The doctor, a leading expert on MS, sensed our apparent distress and immediately began to explain what MS was. By using an analogical approach, he was able to tell us in a way that even I, a young teenager at the time, could comprehend. He told us that the brain works like a big computer. It is an electrical system. It sends messages down wires. They are not called wires in the nervous system. They are called nerves, but they function as wires, electrically. It is a good, efficient and effective system. The reason it is so effective is that it is highly insulated. Similar to rubber insulating a wire, a fatty substance, myelin, insulates the nerves. The myelin allows rapid, efficient electrical conduction. For some reason, in some people, this myelin degenerates. When it degenerates, it leaves a hardened area. If one could take out the nervous system and look at it, the demyelinated areas would look scarred, or sclerotic. Thus, the process has been named sclerosis. Because it occurs in spotty areas, it is dubbed multiple sclerosis. The doctor then showed us the white “spots” on Mom's MRI scan and continued to tell us that people have more myelin than is necessary.

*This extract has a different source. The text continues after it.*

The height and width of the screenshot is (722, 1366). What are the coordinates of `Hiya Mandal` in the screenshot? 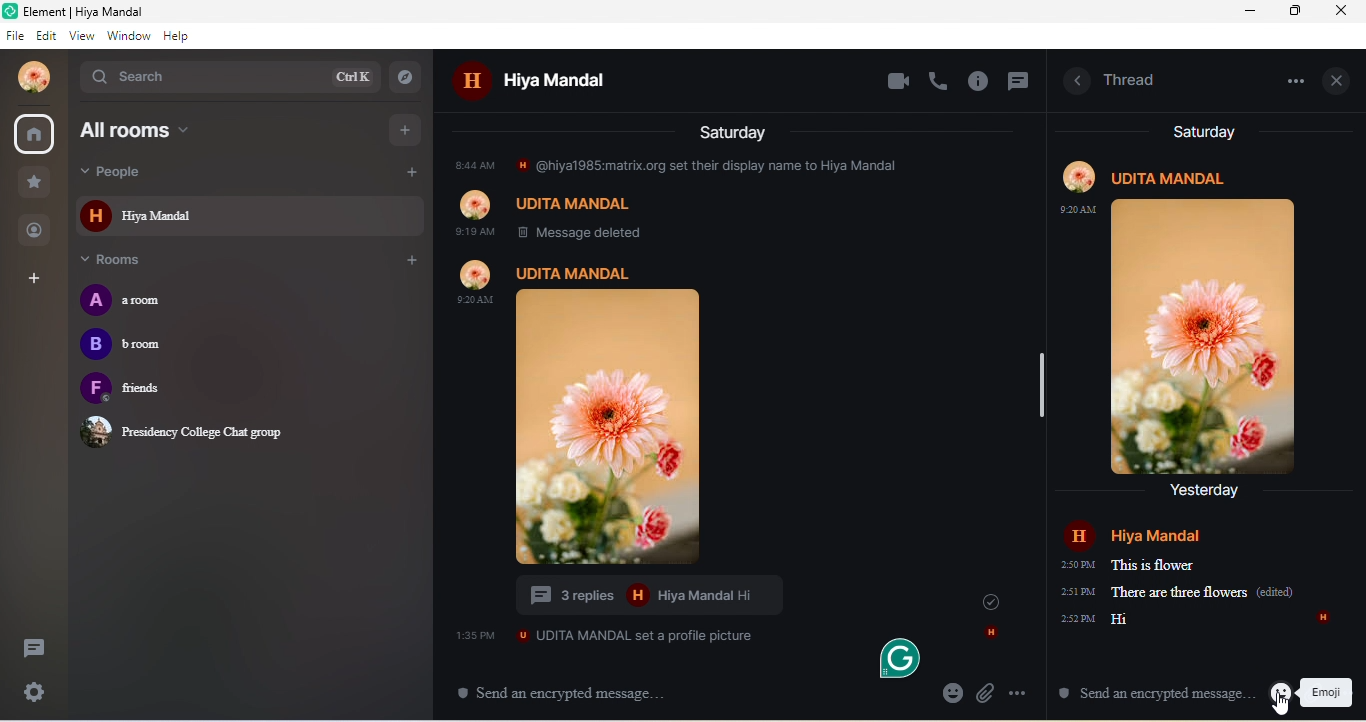 It's located at (1143, 533).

In much the same manner that one can lose a kidney and get along, some myelin can be lost without creating a problem. Depending on how much myelin is lost in the brain or connections carrying coordination, clumsiness results. If the myelin is lost in the connections of strength, weakness results. That is why no two people with MS are ever exactly alike. This simple analogy left an indelible mark on my mind and, to this day, I refer to it whenever someone asks me what MS is.

As the doctor left us that day, we had no idea what impact MS would have on our family of four. From this moment on, the words, “You have multiple sclerosis” would affect each one of us on a daily, ongoing basis.

My mother's ability to do the things she wished to do daily slowly began changing. It was often difficult to understand what she described as “overwhelming fatigue.” Although this was not a visible symptom, like many of her others, it became severe enough to force her to leave a job she dearly loved. This fatigue could halt her activity at any time and at any place. This insidious symptom made it extremely difficult to plan family activities. Limited strength affected my mom's ability to perform simple tasks, such as lifting things from the stove or cupboard. I could see the look of frustration on my mother's face each time she had to ask for assistance.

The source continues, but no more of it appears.